-- BEGIN Passage --

LUCKILY! We were already well into the bureaucratic nightmare that is getting anything done with state agencies. So by the time we discovered my neck issue, I only had to wait about a month before the van was ready! And now here we are with my very first new car, with a ramp and special seatbelts, so I’ll almost never have to lift that wheelchair again.
We are so grateful to have such amazing people in Atti’s entourage to help us with this kind of thing. Until Betsy, our case worker at Alta Regional Center, we had no idea there were even agencies and vendors that would help us with this! We are overjoyed, and Atti is thrilled to be out of a booster seat and in charge of getting in and out of the car by himself. We are so lucky to live in California where programs like this exist and we have so much privilege to navigate those programs successfully. But even being white and native english speakers and upper class can only get you so far. I mention this not to be ungrateful, but because I want people who don’t have to navigate this world to know. There are so so many obstacles for the disabled that even all that privilege can’t get through it. For many people, buying a car is an exciting process. They dream about what kind of car they’ll get, what color, all the bells and whistles. For us, even with the agencies and programs that exist to help us, it is a ton of work. It took us nearly a year to get this van. We picked a make from a very short list of cars that would work. We picked a model and hoped for availability. Because we ended up working with a vendor that had a lot of resources we got the model we wanted but had to take the color they had on hand or pay for a different one to be shipped and pay a $1500 transportation fee. We decided the blue would be just fine.
We are so happy and so grateful, but it is never lost on me that this world is not built for people with disabilities. We are the lucky ones, with education and access and language and money to smooth the way, and the way is still so far from smooth.
But today was a win. So I’m going to try and ignore the bigotry and injustice that is a part of your life if you are disabled, I’m going to smile as Atti pushes his chair up that ramp, I’m going to strap him in, sit behind that wheel, and drive.

-- END Passage --
-- BEGIN Information shown --

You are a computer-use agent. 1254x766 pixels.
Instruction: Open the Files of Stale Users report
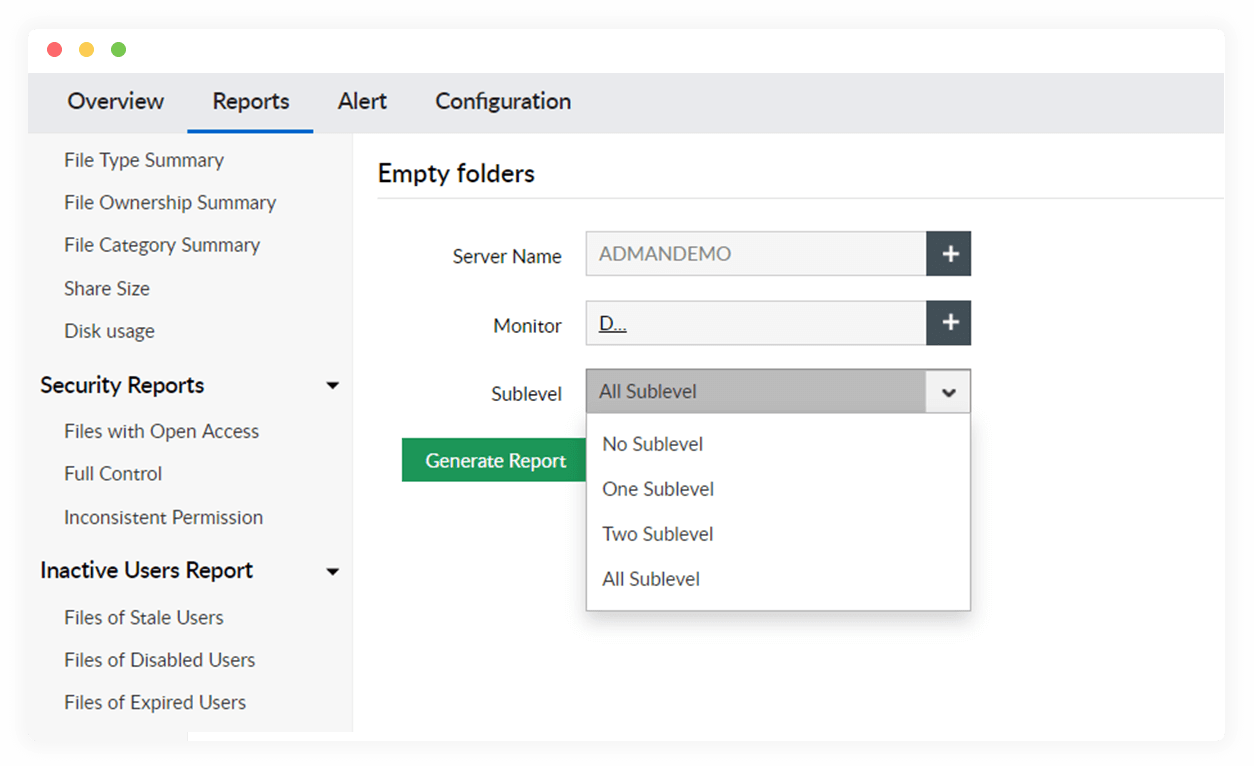click(x=143, y=617)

-- END Information shown --

Return the portion of the van passage above from "LUCKILY! We were" to "that wheelchair again.", copied word for word.

LUCKILY! We were already well into the bureaucratic nightmare that is getting anything done with state agencies. So by the time we discovered my neck issue, I only had to wait about a month before the van was ready! And now here we are with my very first new car, with a ramp and special seatbelts, so I’ll almost never have to lift that wheelchair again.